Document text

•••

2023-01-16
The Danish Financial Supervisory Authority issued this order to implement the EU Bank Recovery and Resolution Directive, establishing detailed requirements for recovery plans for credit institutions, mortgage credit institutions, ship finance institutions, and investment firms. The regulation mandates specific content for these plans, including stress scenarios, quantitative and qualitative indicators, and simplified procedures for smaller or non-systemically important entities. It further defines strict submission deadlines, update obligations, and supervisory oversight mechanisms to ensure financial stability.
Pursuant to Section 71a, subsection 4, Section 71b, subsection 6, and Section 373, subsection 4, of the Act on Financial Business, cf. Act No. 406 of 29 March 2022, Section 98, subsection 4, Section 99, subsection 6, and Section 270, subsection 1, of Act No. 1155 of 8 June 2021 on Investment Firms and Investment Services and Activities, Section 5, subsection 2 and Section 14, subsection 2, of the Act on a Ship Finance Institution, cf. Act No. 646 of 18 May 2022, and Section 7 of Order No. 805 of 30 May 2022 on a Ship Finance Institution, it is hereby ordered:
This Order applies to the following businesses:
Subsection 2. A business is understood in this Order to mean the businesses listed in subsection 1.
Recovery plans prepared in accordance with Section 71a, subsection 1, and Section 71b, subsection 1, of the Act on Financial Business and Section 98, subsection 1, and Section 99, subsection 1, of the Act on Investment Firms and Investment Services and Activities, must be sufficient and comprehensive for the business's individual circumstances, cf. however subsections 2, 3, 4, and 6.
Subsection 2. Credit institutions with a balance sheet total exceeding DKK 12 billion, which are not designated as systemically important, cf. Sections 308 or 310 of the Act on Financial Business, mortgage credit institutions that are not designated as systemically important, cf. Sections 308 or 310 of the Act on Financial Business, and a ship finance institution, may prepare simplified recovery plans if the business specifically assesses in the recovery plan that the omitted parts are not relevant to the business.
Subsection 3. Credit institutions with a balance sheet total of more than DKK 1 billion and less than DKK 12 billion may prepare simplified recovery plans if the business ensures that the plan is sufficient and comprehensive for the business's individual circumstances.
Subsection 4. Credit institutions with a balance sheet total of DKK 1 billion or less may meet the requirement to prepare a recovery plan by submitting the capital raising plan that the credit institution has prepared in accordance with Annex 1, No. 14, of the Order on the Calculation of Risk Exposures, Capital Base and Solvency Requirements. The capital raising plan must be supplemented with capital indicators, cf. Section 5, subsection 2.
Subsection 5. The assessment of a credit institution's balance sheet, cf. subsections 2-4, is made on the basis of the credit institution's most recently submitted annual report.

•••

Jobs
**a.** According to the recovery plan order, what balance sheet total must a credit institution that is not designated as systemically important exceed to fall under subsection 2?
**b.** Rewrite the recovery plan order from the words "Subsection 4. Credit" through "submitted annual report.", replacing every "capital raising plan" with "capital restoration plan".

Given information
•••

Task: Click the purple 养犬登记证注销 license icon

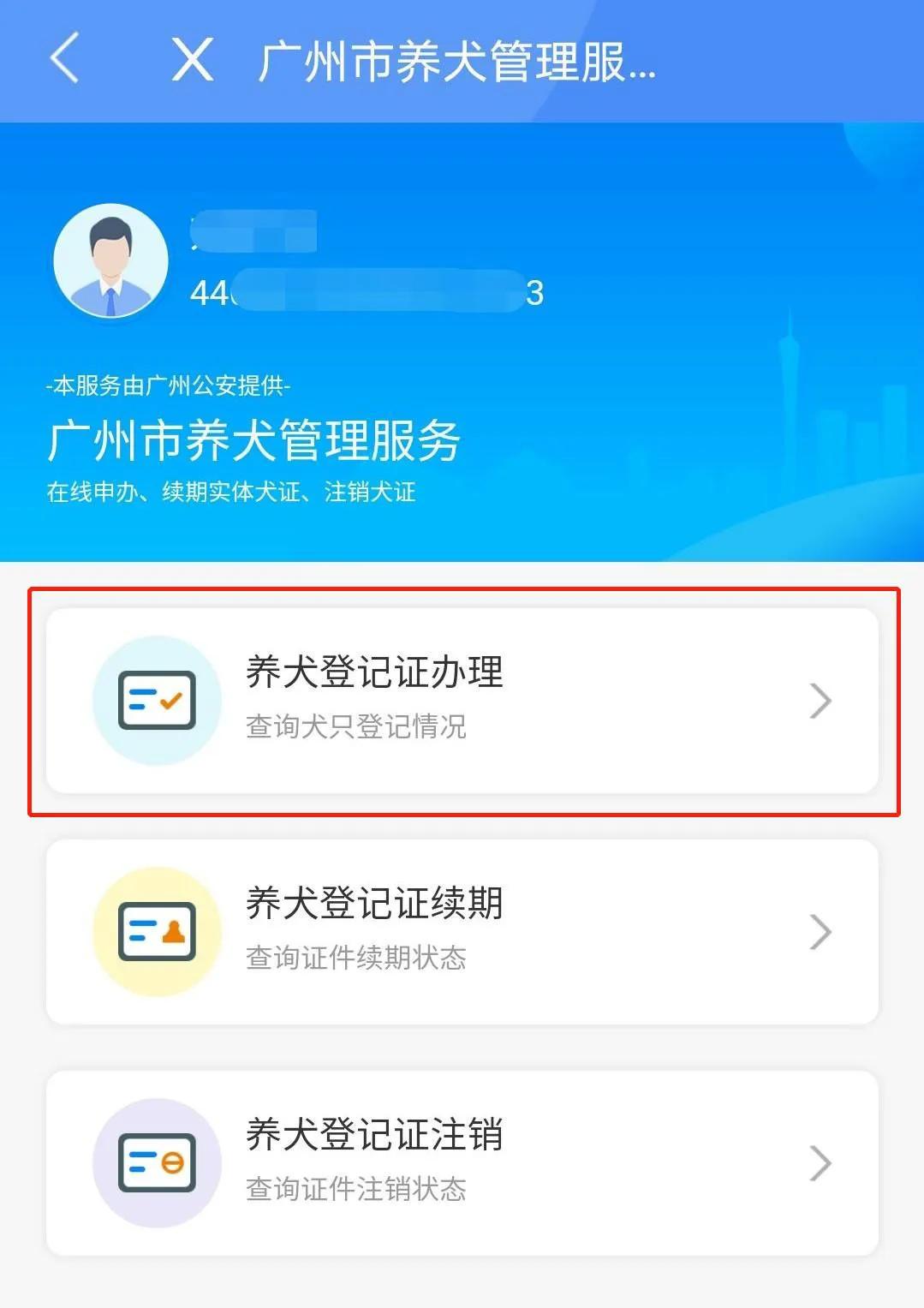Action: [156, 1162]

•••

Results
**a.** More than DKK 12 billion.

**b.**
Subsection 4. Credit institutions with a balance sheet total of DKK 1 billion or less may meet the requirement to prepare a recovery plan by submitting the capital restoration plan that the credit institution has prepared in accordance with Annex 1, No. 14, of the Order on the Calculation of Risk Exposures, Capital Base and Solvency Requirements. The capital restoration plan must be supplemented with capital indicators, cf. Section 5, subsection 2.
Subsection 5. The assessment of a credit institution's balance sheet, cf. subsections 2-4, is made on the basis of the credit institution's most recently submitted annual report.